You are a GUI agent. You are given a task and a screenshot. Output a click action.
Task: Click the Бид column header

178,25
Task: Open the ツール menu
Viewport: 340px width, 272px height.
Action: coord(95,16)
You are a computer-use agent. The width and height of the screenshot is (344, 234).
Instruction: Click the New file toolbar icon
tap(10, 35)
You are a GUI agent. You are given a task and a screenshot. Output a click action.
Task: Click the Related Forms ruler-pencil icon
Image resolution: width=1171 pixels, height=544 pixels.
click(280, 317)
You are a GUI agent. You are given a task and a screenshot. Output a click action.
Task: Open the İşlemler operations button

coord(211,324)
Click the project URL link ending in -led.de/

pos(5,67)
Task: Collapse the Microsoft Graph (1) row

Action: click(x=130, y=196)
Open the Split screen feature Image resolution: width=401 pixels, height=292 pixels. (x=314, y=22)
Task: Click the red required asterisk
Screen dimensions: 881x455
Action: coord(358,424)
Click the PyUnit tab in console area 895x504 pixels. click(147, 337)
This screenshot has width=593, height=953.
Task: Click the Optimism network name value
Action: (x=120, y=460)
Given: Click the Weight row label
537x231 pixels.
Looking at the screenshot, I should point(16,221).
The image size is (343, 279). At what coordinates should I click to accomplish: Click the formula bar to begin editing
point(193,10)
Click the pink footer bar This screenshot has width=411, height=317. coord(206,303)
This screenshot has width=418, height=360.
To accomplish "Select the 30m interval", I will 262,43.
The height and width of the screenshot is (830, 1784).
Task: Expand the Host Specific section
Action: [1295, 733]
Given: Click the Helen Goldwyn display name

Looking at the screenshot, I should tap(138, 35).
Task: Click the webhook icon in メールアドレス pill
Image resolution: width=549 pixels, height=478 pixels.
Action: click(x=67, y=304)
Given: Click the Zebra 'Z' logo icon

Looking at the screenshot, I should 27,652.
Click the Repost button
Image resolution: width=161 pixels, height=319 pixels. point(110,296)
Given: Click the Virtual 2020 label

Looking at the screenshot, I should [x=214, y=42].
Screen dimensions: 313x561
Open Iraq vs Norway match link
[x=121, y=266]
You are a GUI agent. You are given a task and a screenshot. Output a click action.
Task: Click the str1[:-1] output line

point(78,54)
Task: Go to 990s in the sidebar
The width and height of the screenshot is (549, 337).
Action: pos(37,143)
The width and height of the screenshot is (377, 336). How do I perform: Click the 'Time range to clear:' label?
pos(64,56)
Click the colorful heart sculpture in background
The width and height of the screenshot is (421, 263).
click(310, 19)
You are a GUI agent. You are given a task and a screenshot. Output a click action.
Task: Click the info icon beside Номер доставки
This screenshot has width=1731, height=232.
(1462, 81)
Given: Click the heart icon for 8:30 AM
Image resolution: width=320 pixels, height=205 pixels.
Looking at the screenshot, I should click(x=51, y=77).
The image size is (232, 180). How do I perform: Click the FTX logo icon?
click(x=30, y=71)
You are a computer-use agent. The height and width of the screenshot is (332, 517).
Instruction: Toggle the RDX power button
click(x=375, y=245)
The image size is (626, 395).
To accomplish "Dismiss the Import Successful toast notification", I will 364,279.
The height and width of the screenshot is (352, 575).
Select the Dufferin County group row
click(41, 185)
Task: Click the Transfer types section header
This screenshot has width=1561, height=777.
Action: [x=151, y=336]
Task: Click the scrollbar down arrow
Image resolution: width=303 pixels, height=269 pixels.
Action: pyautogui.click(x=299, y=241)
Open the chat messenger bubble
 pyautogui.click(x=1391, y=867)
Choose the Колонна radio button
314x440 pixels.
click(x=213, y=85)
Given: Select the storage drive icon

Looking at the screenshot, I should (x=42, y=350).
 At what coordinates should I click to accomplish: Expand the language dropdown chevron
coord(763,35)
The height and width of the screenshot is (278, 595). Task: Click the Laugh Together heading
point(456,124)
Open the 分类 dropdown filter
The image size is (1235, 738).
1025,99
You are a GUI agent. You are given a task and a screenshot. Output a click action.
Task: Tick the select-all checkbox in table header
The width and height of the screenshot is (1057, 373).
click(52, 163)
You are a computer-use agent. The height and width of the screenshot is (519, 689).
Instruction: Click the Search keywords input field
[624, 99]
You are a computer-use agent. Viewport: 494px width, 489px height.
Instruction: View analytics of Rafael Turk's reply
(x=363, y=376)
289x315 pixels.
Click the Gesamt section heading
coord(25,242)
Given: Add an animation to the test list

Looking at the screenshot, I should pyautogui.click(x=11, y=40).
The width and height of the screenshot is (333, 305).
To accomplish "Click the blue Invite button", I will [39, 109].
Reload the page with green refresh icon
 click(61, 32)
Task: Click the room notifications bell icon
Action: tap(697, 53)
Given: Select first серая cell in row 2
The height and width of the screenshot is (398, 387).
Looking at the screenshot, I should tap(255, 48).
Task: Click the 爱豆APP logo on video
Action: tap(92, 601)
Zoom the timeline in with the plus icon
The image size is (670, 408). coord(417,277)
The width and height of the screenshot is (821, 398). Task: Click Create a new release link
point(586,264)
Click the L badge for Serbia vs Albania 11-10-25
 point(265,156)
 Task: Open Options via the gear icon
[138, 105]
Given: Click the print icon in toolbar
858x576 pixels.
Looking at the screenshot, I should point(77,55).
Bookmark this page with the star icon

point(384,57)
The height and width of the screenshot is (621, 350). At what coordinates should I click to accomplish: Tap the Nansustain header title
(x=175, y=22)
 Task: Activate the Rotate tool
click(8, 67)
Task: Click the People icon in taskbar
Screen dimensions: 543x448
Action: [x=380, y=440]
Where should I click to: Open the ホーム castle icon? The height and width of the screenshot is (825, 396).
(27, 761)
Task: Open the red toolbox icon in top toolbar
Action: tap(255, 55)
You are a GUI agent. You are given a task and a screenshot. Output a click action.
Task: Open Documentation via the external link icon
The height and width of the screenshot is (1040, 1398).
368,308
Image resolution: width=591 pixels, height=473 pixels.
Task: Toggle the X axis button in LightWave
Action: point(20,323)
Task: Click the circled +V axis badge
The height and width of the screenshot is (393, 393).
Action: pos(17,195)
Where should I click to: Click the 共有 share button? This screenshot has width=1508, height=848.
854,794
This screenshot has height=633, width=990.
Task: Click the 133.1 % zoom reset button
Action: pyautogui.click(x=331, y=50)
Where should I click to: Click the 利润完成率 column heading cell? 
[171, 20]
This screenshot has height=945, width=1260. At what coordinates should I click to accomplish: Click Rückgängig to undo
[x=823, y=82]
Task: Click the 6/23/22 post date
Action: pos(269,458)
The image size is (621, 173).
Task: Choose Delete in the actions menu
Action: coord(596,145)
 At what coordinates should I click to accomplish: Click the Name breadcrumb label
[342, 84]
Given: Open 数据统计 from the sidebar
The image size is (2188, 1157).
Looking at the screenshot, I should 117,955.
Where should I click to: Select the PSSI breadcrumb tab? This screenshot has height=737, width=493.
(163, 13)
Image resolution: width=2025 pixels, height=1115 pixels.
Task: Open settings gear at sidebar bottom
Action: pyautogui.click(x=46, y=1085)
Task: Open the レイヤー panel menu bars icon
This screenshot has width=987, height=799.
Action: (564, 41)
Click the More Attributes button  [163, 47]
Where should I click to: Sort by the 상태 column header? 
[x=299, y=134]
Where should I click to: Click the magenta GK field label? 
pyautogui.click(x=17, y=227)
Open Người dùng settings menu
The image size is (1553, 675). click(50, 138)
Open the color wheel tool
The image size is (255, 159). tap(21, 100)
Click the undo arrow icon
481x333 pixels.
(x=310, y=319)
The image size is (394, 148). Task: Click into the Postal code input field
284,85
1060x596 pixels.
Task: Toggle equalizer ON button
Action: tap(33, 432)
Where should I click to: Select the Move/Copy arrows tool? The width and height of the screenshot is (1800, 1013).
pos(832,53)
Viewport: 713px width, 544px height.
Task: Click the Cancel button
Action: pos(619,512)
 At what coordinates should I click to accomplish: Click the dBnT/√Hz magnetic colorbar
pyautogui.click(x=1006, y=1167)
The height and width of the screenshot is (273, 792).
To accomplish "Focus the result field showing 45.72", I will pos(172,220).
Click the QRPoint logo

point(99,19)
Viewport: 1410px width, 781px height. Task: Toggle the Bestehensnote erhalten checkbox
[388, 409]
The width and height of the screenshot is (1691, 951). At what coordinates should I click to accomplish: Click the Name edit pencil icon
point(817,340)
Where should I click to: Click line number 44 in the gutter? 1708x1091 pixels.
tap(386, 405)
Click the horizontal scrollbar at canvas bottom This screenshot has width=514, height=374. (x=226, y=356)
+++++
Task to carry out:
Update the rows between the lines holding "Task: Click the Transfer types section header" and "Action: pyautogui.click(x=299, y=241)", inclusive, replacing "Transfer types" with "Payment types" and leaving everything else unchanged. Return only those lines.

Solution:
Task: Click the Payment types section header
This screenshot has width=1561, height=777.
Action: [x=151, y=336]
Task: Click the scrollbar down arrow
Image resolution: width=303 pixels, height=269 pixels.
Action: pyautogui.click(x=299, y=241)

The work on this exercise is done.